Après une politique de propagande pour développer le
dépistage, la politique de l’INCa va-t-elle se transformer en
censure ? Ce n'est pas avec ce comportement indigne tant d’un point
de vue éthique que scientifique que la démocratie sanitaire pourra
être garantie dans notre pays, où pourtant liberté d'expression et
accès à la connaissance pour tous sont érigés en droits
fondamentaux.
______________
Notes
1 à propos du titre
https://fr.wikipedia.org/wiki/Cancel_culture
L'expression Cancel culture a été traduite diversement par «
culture du bannissement », « de l'annulation », «
de l’ostracisme » ou « de l’ostracisation », « de
la négation », « de l'anéantissement », « de
l'effacement », « de la suppression », « du
boycott » ou « du boycottage », « de l'humiliation
publique », « de l'interpellation », « de la
dénonciation » Ainsi, le 7 juillet 2020, dans une tribune parue
dans le Harper's et traduite dans Le Monde, 153 artistes,
intellectuels et personnalités dénoncent la culture de l'annulation
et les obstacles à la libre circulation des idées, et condamnent
l'« intolérance à l’égard des opinions divergentes » La comparaison
avec une forme de censure se pose.
6 la référence 1 de l'article sur le dépistage du cancer du sein de
la rubrique "éclairages" n'est rien d'autre qu'un rapport de ...
l'INCa ! (1 Institut national du cancer, « Bénéfices et limites du
programme de dépistage organisé du cancer du sein », 2013)
7 Page 84 et 85 du rapport de concertation :
http://www.concertation-depistage.fr/wp-
content/uploads/2016/10/depistage-cancer-sein-rapport-concertation-sept-2016.pdf
"La consultaion publique....a permis de mettre en évidence le
caractère très lacunaire des informations accessibles aux femmes
sur ce dépistage.
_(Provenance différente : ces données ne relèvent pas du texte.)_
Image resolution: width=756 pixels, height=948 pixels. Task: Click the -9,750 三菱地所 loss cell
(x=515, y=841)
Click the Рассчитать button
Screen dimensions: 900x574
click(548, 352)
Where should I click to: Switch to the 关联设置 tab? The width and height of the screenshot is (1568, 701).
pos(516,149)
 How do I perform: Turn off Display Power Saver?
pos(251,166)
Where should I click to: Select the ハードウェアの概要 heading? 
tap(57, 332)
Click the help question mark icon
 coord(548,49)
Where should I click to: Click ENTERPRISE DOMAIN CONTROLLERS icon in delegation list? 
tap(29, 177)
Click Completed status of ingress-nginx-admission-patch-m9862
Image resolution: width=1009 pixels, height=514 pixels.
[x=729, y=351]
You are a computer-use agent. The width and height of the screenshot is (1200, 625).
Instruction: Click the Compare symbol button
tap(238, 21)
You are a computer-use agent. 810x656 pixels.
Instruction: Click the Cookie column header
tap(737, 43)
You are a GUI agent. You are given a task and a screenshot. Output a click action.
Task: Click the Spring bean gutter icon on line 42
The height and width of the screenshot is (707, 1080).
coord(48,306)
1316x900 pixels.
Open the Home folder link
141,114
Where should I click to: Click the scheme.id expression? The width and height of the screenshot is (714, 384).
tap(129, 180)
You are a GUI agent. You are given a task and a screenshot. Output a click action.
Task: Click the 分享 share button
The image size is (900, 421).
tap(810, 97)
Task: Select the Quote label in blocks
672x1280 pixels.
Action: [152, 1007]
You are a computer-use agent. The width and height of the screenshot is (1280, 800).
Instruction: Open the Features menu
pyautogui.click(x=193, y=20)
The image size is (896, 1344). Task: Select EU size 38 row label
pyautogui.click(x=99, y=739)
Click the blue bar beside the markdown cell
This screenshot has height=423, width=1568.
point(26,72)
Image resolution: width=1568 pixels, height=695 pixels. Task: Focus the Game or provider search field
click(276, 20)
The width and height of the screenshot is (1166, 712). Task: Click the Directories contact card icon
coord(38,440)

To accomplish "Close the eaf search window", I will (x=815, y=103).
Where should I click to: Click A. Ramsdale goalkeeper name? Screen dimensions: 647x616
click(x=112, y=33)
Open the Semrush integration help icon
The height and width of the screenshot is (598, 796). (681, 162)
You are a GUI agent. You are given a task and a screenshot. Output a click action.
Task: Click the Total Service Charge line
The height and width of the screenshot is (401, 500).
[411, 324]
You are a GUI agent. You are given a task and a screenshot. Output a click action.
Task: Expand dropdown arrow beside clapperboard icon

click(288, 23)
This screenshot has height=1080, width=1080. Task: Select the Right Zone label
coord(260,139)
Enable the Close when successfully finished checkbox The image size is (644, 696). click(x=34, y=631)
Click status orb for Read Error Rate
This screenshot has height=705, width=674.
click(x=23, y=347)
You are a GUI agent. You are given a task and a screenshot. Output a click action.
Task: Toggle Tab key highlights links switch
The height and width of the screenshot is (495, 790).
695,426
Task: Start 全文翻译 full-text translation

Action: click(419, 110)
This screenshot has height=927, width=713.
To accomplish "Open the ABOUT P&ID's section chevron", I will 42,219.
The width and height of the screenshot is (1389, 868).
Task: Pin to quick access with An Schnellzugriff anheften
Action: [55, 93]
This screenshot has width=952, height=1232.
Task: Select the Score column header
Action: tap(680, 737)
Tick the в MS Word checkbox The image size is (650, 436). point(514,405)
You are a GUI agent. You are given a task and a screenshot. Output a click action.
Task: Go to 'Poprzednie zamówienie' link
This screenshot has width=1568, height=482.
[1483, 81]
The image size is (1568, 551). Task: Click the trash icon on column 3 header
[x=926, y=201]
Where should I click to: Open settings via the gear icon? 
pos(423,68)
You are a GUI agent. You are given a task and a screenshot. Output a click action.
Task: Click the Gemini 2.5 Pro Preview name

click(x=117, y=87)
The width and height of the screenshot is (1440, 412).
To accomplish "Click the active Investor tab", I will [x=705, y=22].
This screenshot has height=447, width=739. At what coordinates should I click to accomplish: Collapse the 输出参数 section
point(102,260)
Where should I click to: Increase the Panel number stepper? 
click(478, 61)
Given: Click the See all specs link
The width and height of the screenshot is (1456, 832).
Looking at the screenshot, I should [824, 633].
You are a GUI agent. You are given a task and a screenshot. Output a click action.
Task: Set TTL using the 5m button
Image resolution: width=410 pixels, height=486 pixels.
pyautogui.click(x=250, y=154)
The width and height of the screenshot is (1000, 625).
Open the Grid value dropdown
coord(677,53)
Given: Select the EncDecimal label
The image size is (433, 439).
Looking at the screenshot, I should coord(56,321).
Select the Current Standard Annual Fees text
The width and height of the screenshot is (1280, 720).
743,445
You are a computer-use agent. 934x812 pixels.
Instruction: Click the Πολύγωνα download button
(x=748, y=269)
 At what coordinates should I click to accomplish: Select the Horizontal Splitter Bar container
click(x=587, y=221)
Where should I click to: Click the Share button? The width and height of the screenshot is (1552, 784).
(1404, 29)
Et pour celles qui leur sont spécifiquement
destinées, on constate que ces informations ne comportent aucune
mention de la controverse dont il est l’objet depuis quelques
années, ni de l’existence d’une réelle incertitude quant au
rapport bénéfices / risques, ni de ses limites, tant en ce qui
concerne sa véritable vocation (en l’occurrence de « détection »)
que sa prise en charge financière. "
En effet, il y a matière à réflexion, voire à contestation ! Cependant, paradoxalement, on en se préoccupe pas de savoir comment cette sitaution est gérée dans les pays étrangers... Aurait-on quelque chose à se reprocher ? La prévention ciblée relève d'une stragtégie très difficile à maitriser. Exemple : La prévention du sida chez un juen de 20 ans ne ressemble pas exactement à celle d'une personne de 70 ans. Non ? Je pense que si les médecins cessaient de faire de la rétention d'information, les fausses informations seraient en diminution. Moralité : informez vos patients, ils iront mieux... Dr Deshautesrivières
Sur diagnostic et sous traitées ?
Le 17 juillet 2021
Il serait intéressant de savoir quel est le pourcentage de « sûrdiagnostiquées » versus celui des « diagnostiquées » à temps grâce au dépistage. Certes les souffrances des surtraitées sont regrettables mais quid de celles traitées trop tard ?
Dr André Clavel
Vous avez dit "balance bénéfice risque"?
Le 17 juillet 2021
Donc une femme perdue puisque non dépistée à temps = une femme qui a subi quelques jours ou semaines d'angoisse et une cicatrice. Et comme d'habitude il y aura toujours quelqu'un pour dire "y aurait fallu".
Dire que certains cancers auraient guéri spontanément c'est attendre de voir si le feu va s'éteindre tout seul. "Primum non nocere" oui, mais ne rien faire peut nuire.
Curieusement ceux qui se présentent comme indépendants ont un ton tellement connoté militant qu'on peu douter de leur objectivité. J'attendais le terme de mutilation ! Le cancer de la prostate sera-t-il leur prochain thème? La médecine devient de plus en plus un art: informer des risques crée un risque. Qui nous fera une balance qui mesure la qualité bénéfices et des risques (intensité, durée, acceptabilité..)? Que signifie un risque statistique au niveau individuel?